Crook Log is a locality around Watling Street (A207) within the London Borough of Bexley. It lies at the western edge of Bexleyheath along the boundary with Welling. All three places merge with no clear separation points. Crook Log is approximately 10.9 mi east south-east of Charing Cross, the traditional centre of London. Key landmarks are the Crook Log Inn, now a licensed restaurant, on the southern side of the A207 and a sports centre on the northern side. In 2005 the Crook Log leisure centre was expanded to include an eight–lane 25 metre indoor swimming pool, a teaching pool and changing facilities. The new centre was opened by Queen Elizabeth II on 26 July 2005. An existing and long established swimming pool across the road, at that time known as Splashworld, was then demolished. The site was redeveloped with 52 apartments and the complex was named "The Old Baths". Other nearby public amenities include a youth centre and an adult education centre.
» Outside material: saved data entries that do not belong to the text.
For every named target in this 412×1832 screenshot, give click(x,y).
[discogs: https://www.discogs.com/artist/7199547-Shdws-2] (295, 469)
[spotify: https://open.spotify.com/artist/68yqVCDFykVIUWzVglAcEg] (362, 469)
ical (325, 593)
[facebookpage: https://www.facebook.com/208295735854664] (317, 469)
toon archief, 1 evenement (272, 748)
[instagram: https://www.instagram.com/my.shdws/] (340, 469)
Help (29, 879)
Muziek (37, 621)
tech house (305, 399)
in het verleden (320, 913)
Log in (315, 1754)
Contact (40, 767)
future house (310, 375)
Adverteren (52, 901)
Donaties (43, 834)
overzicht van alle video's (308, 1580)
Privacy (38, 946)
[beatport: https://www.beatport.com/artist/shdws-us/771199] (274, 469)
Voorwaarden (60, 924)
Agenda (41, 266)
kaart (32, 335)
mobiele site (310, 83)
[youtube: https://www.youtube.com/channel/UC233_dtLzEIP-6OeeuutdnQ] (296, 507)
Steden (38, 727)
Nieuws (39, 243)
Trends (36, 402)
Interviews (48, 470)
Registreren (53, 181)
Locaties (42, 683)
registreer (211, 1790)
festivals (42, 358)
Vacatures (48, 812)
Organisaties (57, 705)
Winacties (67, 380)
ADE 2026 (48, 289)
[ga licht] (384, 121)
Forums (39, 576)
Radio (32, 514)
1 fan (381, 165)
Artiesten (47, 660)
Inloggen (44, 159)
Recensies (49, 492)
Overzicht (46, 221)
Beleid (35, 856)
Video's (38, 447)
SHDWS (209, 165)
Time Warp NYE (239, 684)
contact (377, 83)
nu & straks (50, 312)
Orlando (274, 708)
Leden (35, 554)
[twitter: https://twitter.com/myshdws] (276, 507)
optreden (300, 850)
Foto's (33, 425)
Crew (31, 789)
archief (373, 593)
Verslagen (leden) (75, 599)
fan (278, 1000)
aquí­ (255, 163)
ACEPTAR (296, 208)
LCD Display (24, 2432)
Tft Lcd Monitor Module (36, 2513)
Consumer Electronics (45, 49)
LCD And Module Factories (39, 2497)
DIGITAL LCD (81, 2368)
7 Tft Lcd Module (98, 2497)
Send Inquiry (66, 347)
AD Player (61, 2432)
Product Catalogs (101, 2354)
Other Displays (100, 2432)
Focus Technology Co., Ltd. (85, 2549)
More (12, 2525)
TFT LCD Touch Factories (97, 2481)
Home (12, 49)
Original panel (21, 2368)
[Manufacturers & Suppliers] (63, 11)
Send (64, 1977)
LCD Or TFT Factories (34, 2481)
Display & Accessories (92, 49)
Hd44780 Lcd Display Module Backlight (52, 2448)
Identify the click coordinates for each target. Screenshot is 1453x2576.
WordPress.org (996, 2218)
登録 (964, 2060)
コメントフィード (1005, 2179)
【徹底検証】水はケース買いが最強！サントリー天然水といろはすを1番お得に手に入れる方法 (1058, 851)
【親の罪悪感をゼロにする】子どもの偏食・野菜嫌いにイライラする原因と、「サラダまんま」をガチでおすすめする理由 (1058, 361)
Also in the area are Crook Log Primary School and The Crook Log guest house. An amateur theatre called the Edward Alderton Theatre is in Crook Log. World heavyweight boxing champion Lennox Lewis was a former resident of this area.

==History==
In 1895, the only buildings in Crook Log, besides a roadside inn, were several large residential villas. The villas were estimated at the time to be no more than 50 years old. The public house, referred to as 'The Crook Log' was much older, dating from at least 1808, and possibly earlier still, as a building of that name appears in a 1738 document.

==Education==
Crook Log Primary School is the only school in Crook Log.

For further nearby schools see the main London Borough of Bexley article

== Politics and government ==
Crook Log is part of the Bexleyheath and Crayford constituency for elections to the House of Commons of the United Kingdom, currently represented by Daniel Francis from the Labour Party.

Crook Log is part of the Crook Log ward for elections to London Borough of Bexley.